Try it ▸ Please reproduce the passage below on healthcare finances and biotech funding in full, word for word, leaving out the data that follows it.

Supplied text ▸
::::::
Another financial pinch comes from telehealth visits, which have, pardon the pun, zoomed into common usage in lieu of in-person doctor visits. But this creates a problem as government and insurance companies offer much lower reimbursement rates for telehealth visits, often just pennies on the dollar.
(The only upside appears to be flu prevention programs. The incidence of influenza among the population is way down compared to previous flu seasons, presumably due to increased social distancing, no handshaking, increased handwashing, and mask-wearing.)
Healthcare providers—and by extension pharmaceutical companies—will be watching developments in Washington very carefully as efforts to pass a $1 trillion-plus stimulus/recovery plan make their way through Congress and the Senate.
A large appropriation could help fund local hospital systems, healthcare providers, and efforts to expand vaccination programs across the country. It’s not clear yet how much money might be directed to vaccine research and other science funding; we shall wait and see.
Financial Markets Fund Biomedical, Pharma, and Healthcare IPOs and SPACs
2021 kicks off with three large initial public offerings (IPO) on Wall Street.
The first is the genetic testing company that’s focused on consumers, 23 and me.
The second is Vor Biopharma, which brought in $177 million in Wall Street funding.
And the third is the health insurance company Oscar Health, headed by Josh Kushner, the brother of Jared Kushner, Trump’s son-in-law, who most recently worked in the White House.
But what about funding approaches for smaller emerging biotech companies, especially those working on drug development for orphan diseases or other important but financially smaller markets?
::::::
Information supplied ▸
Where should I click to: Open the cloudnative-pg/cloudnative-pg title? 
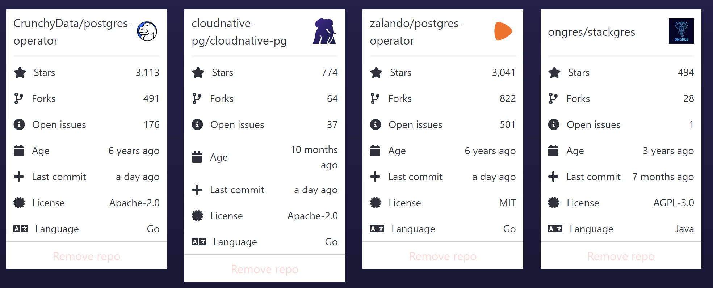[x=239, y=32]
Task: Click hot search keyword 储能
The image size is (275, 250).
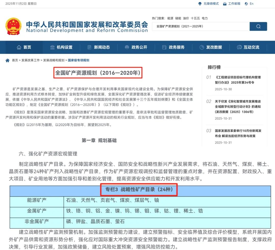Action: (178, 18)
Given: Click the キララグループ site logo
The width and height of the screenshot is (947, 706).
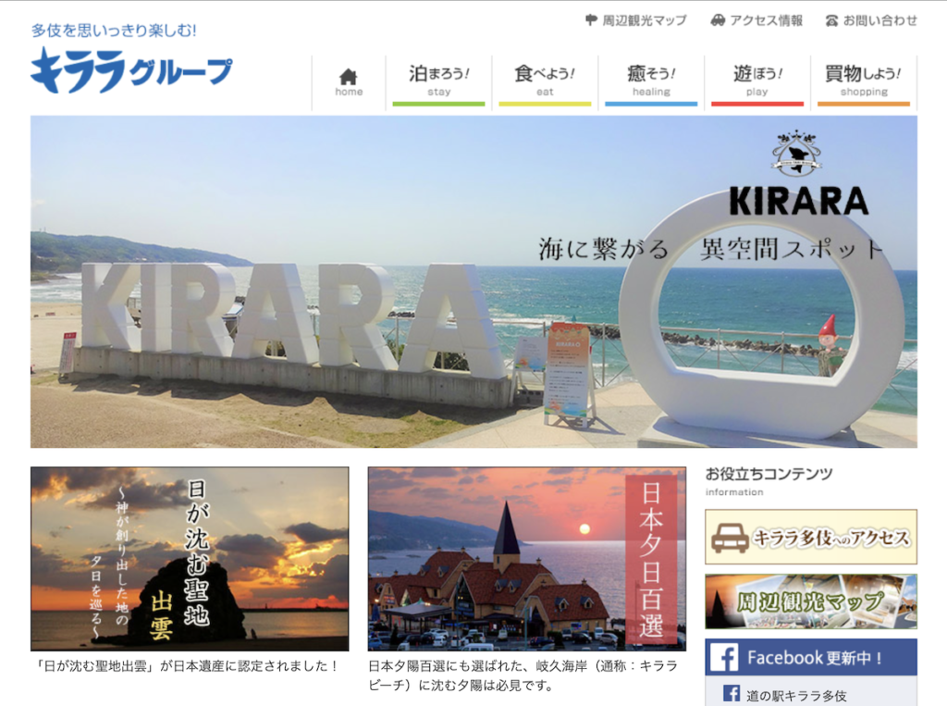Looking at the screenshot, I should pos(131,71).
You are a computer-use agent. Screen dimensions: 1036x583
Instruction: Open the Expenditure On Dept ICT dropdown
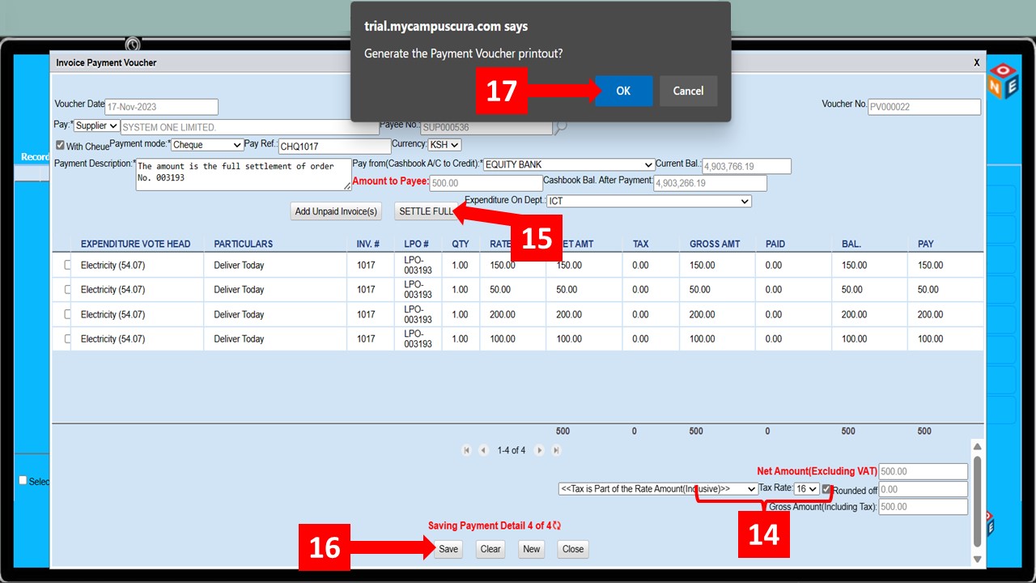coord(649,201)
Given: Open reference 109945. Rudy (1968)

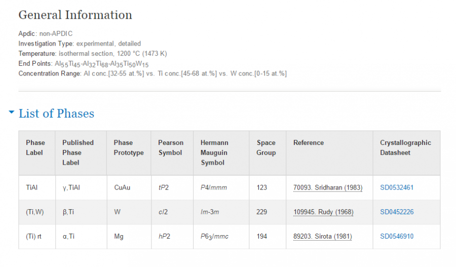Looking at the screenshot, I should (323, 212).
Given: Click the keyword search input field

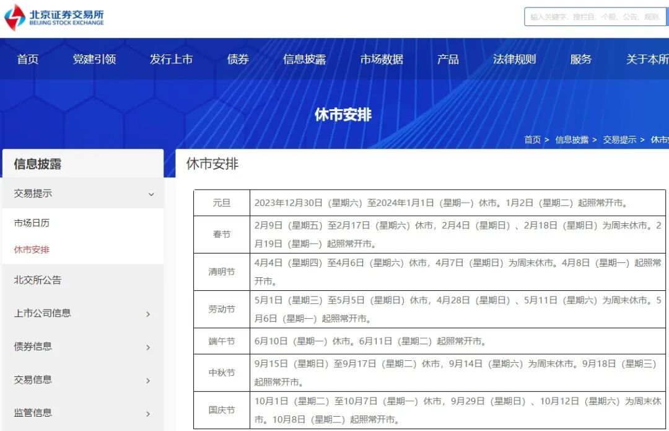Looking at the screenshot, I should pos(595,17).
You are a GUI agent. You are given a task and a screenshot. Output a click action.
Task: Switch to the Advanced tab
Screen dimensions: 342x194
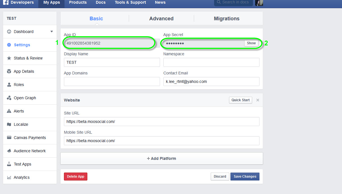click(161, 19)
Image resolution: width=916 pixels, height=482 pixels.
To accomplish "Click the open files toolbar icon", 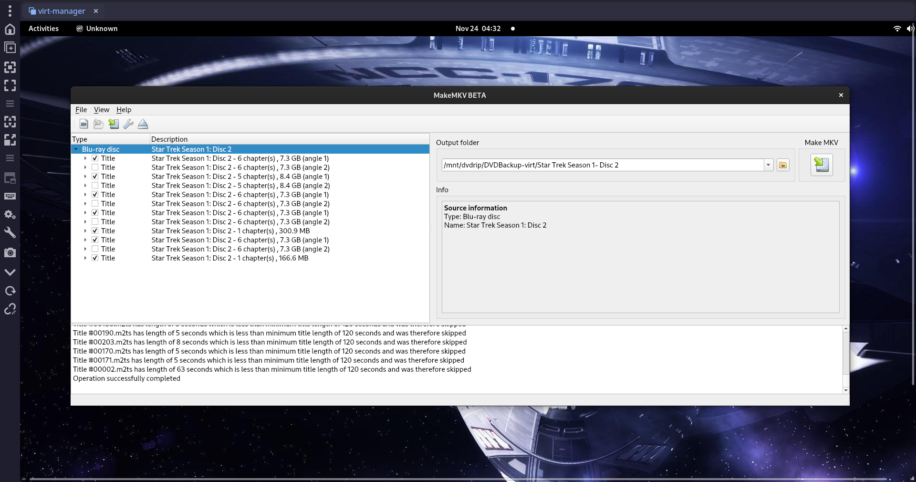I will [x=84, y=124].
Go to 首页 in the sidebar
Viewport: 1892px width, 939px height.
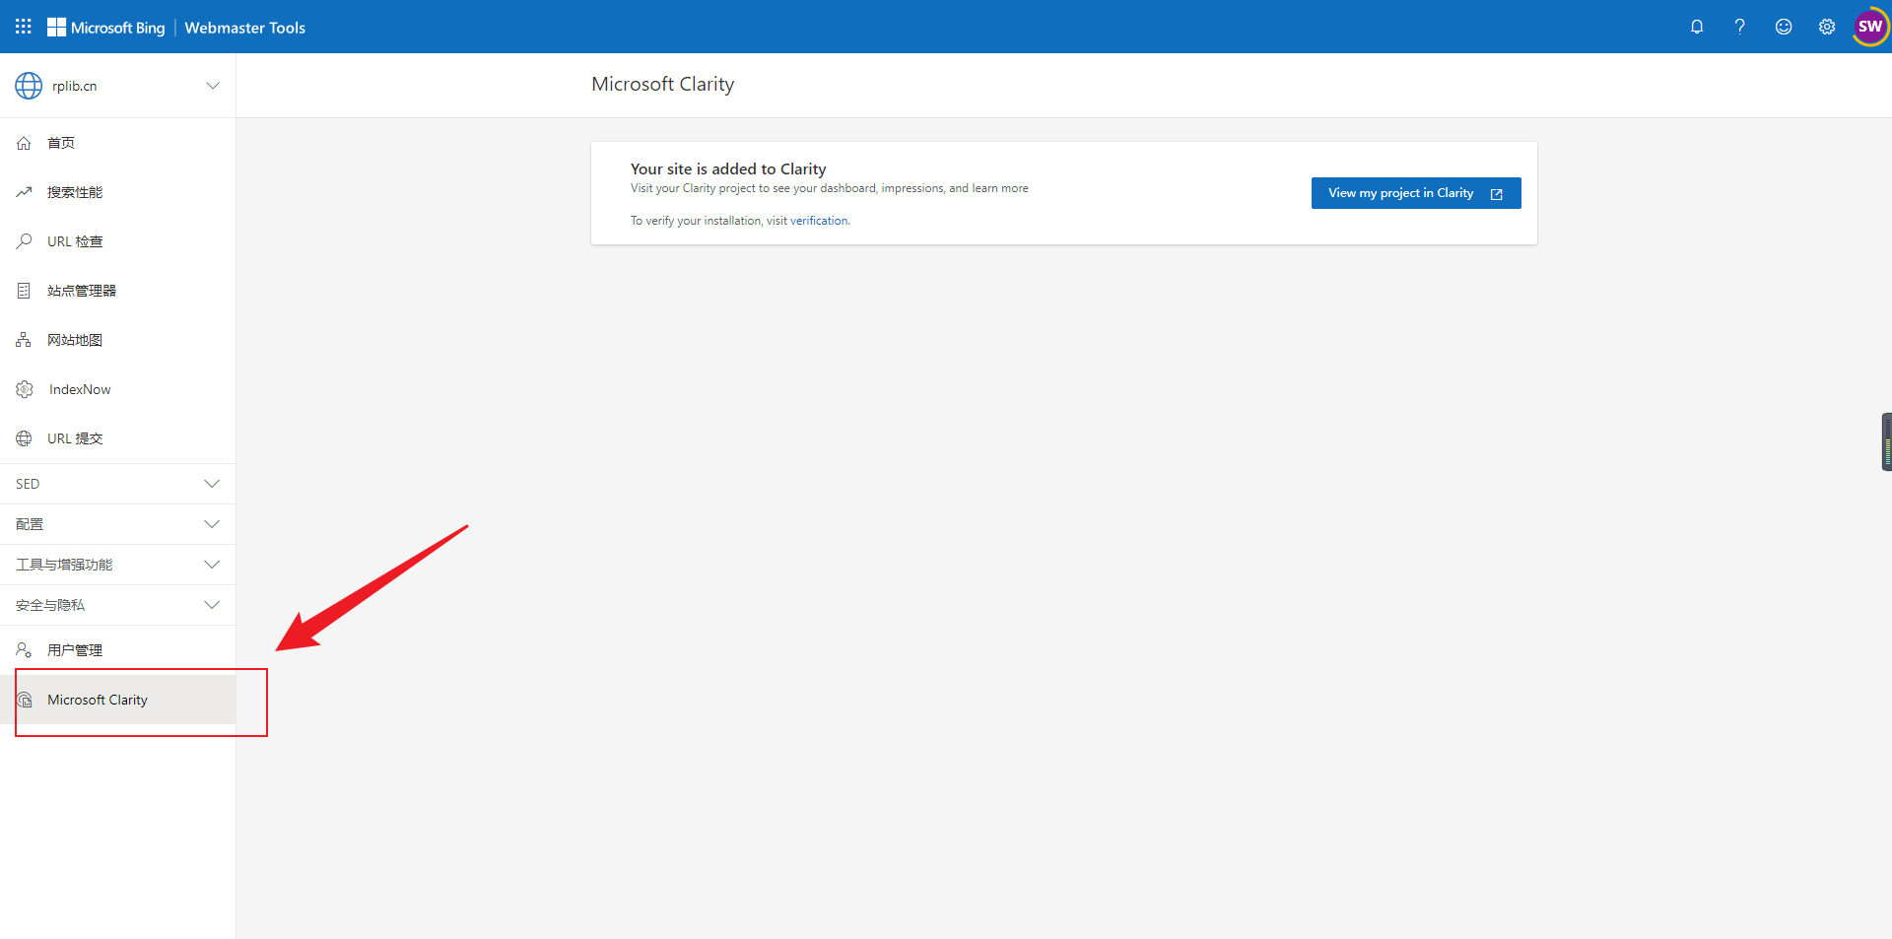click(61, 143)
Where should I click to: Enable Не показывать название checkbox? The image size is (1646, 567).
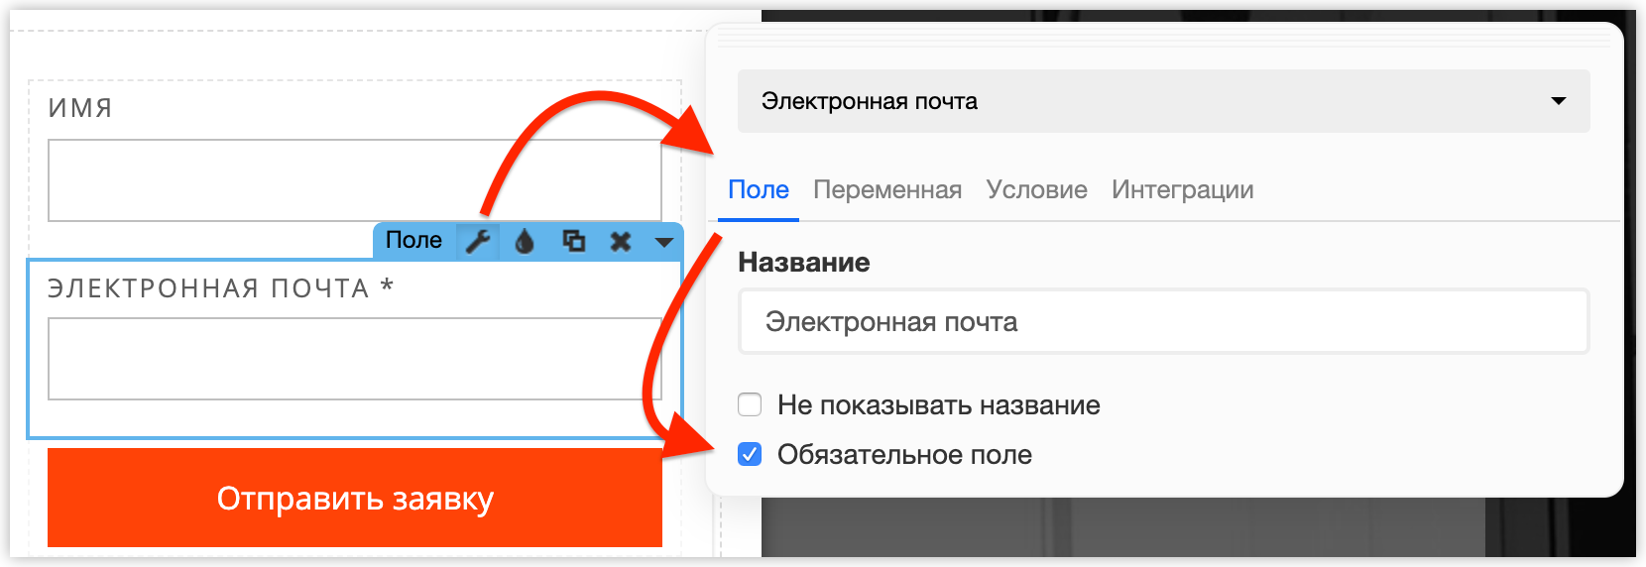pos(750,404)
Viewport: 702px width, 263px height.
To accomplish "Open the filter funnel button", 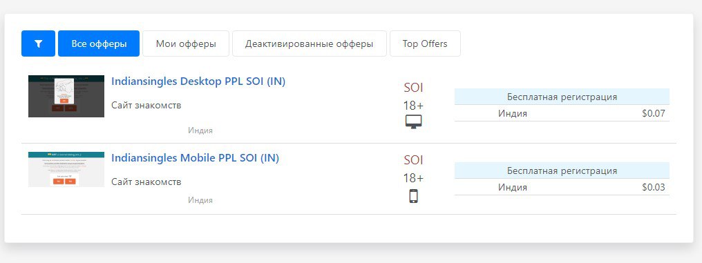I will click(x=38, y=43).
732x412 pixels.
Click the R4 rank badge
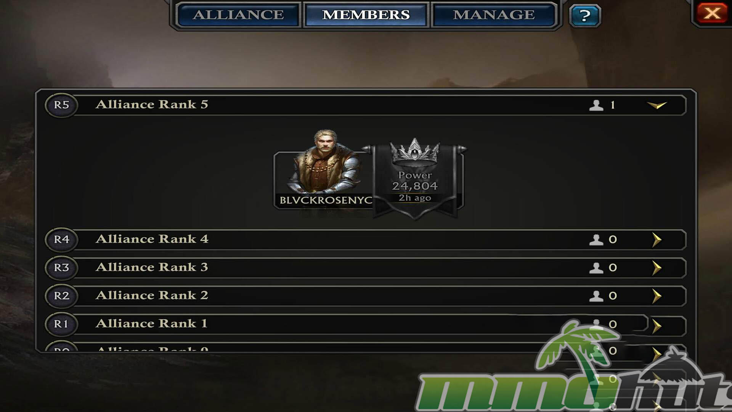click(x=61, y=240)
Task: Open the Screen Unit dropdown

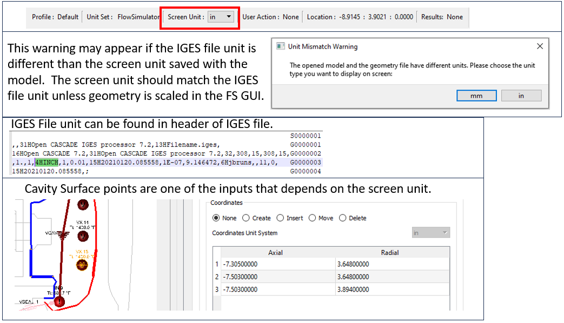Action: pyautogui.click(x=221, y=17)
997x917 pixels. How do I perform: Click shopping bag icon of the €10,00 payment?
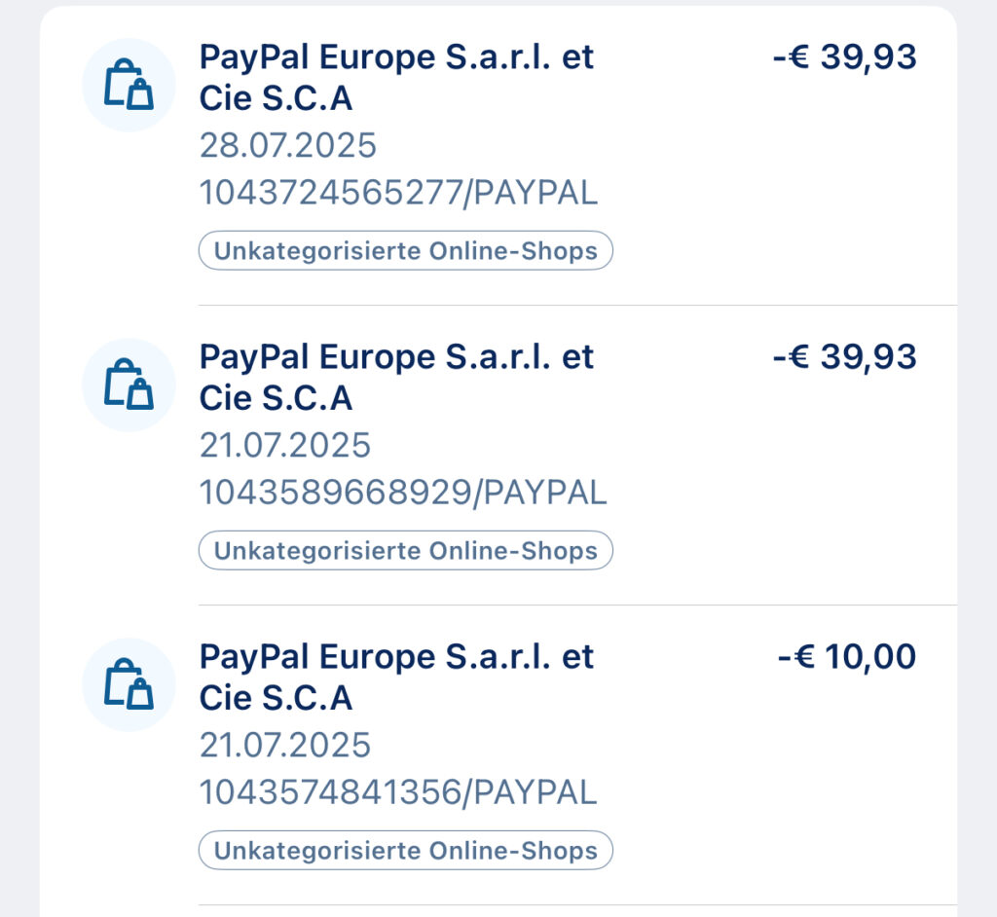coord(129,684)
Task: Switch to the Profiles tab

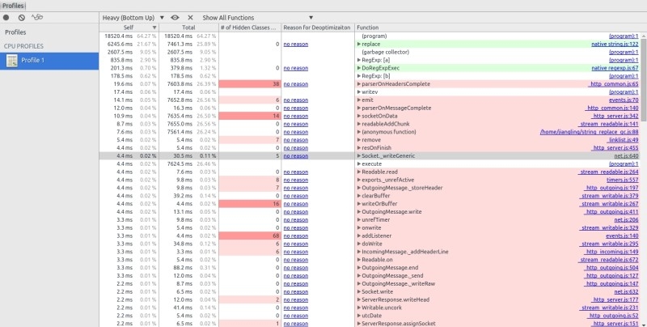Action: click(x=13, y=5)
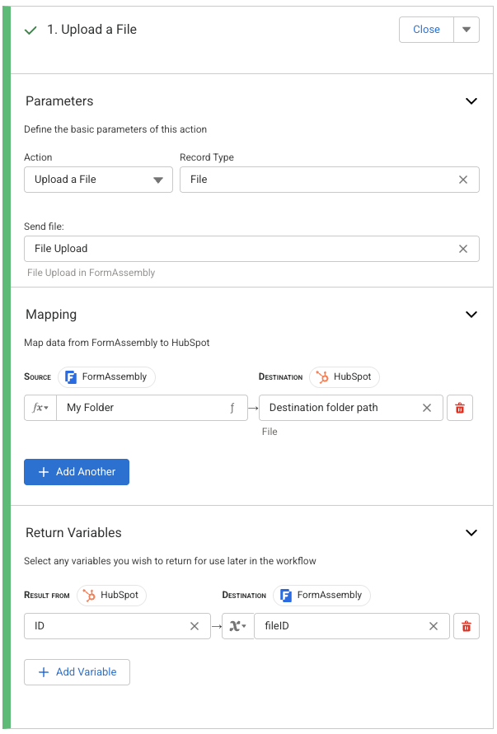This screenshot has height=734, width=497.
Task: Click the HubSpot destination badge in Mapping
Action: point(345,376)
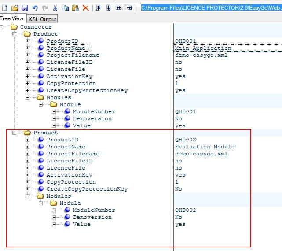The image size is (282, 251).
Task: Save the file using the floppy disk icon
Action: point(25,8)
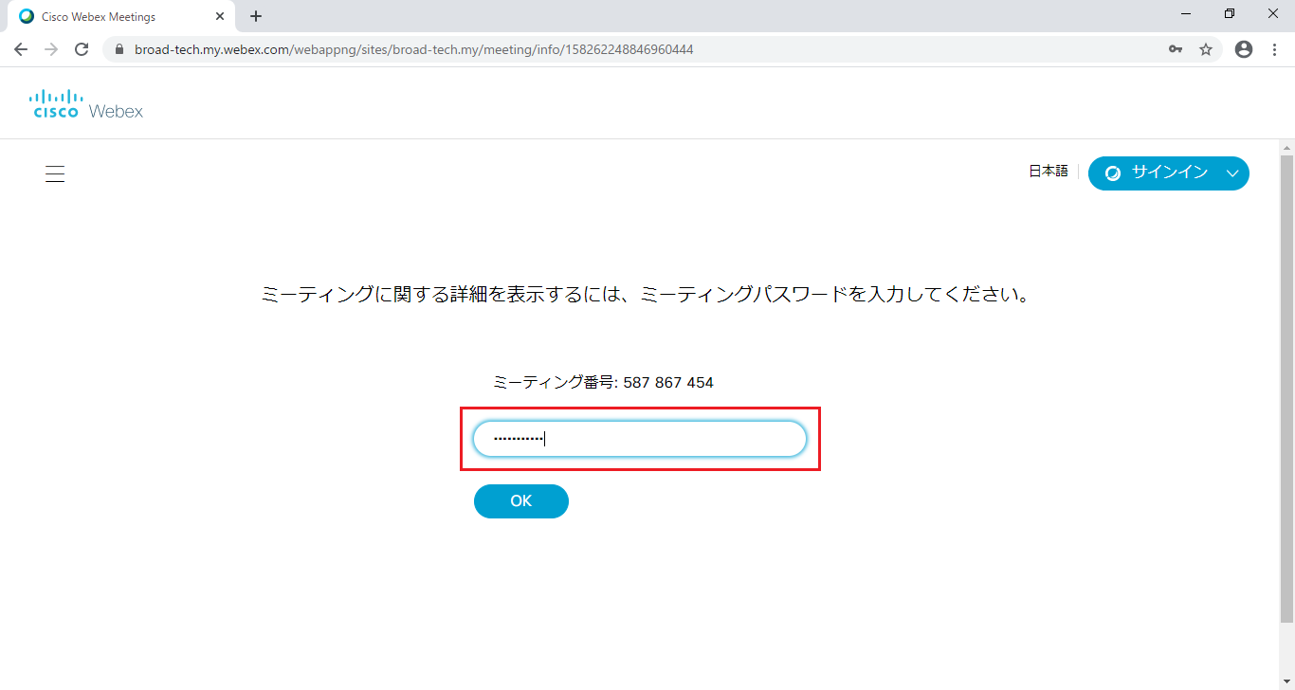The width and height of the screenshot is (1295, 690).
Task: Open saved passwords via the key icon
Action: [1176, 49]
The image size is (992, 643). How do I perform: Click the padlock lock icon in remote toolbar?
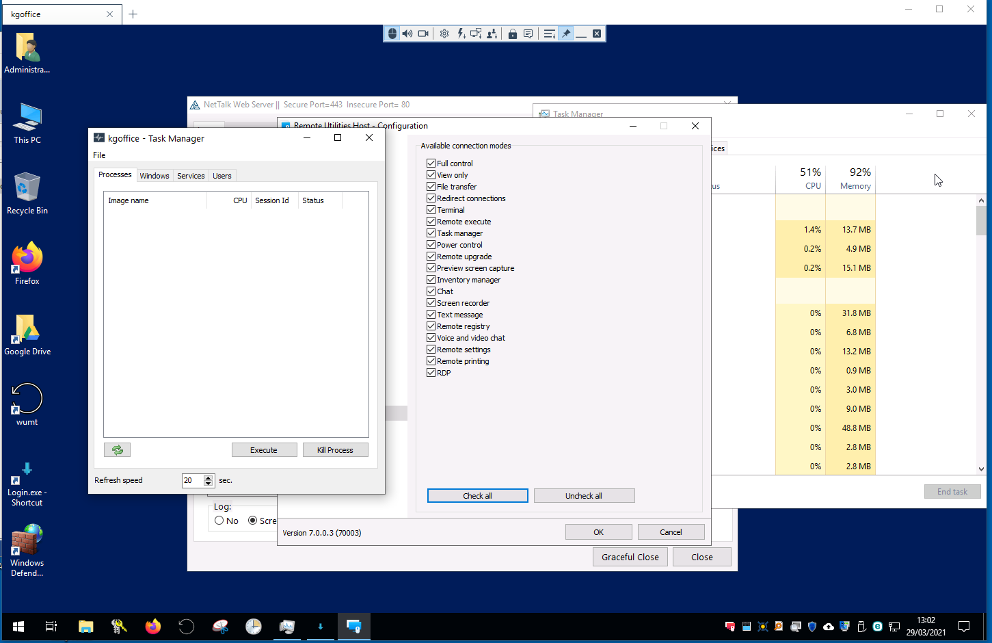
::::::
Worked solution ▸
Another financial pinch comes from telehealth visits, which have, pardon the pun, zoomed into common usage in lieu of in-person doctor visits. But this creates a problem as government and insurance companies offer much lower reimbursement rates for telehealth visits, often just pennies on the dollar.
(The only upside appears to be flu prevention programs. The incidence of influenza among the population is way down compared to previous flu seasons, presumably due to increased social distancing, no handshaking, increased handwashing, and mask-wearing.)
Healthcare providers—and by extension pharmaceutical companies—will be watching developments in Washington very carefully as efforts to pass a $1 trillion-plus stimulus/recovery plan make their way through Congress and the Senate.
A large appropriation could help fund local hospital systems, healthcare providers, and efforts to expand vaccination programs across the country. It’s not clear yet how much money might be directed to vaccine research and other science funding; we shall wait and see.
Financial Markets Fund Biomedical, Pharma, and Healthcare IPOs and SPACs
2021 kicks off with three large initial public offerings (IPO) on Wall Street.
The first is the genetic testing company that’s focused on consumers, 23 and me.
The second is Vor Biopharma, which brought in $177 million in Wall Street funding.
And the third is the health insurance company Oscar Health, headed by Josh Kushner, the brother of Jared Kushner, Trump’s son-in-law, who most recently worked in the White House.
But what about funding approaches for smaller emerging biotech companies, especially those working on drug development for orphan diseases or other important but financially smaller markets?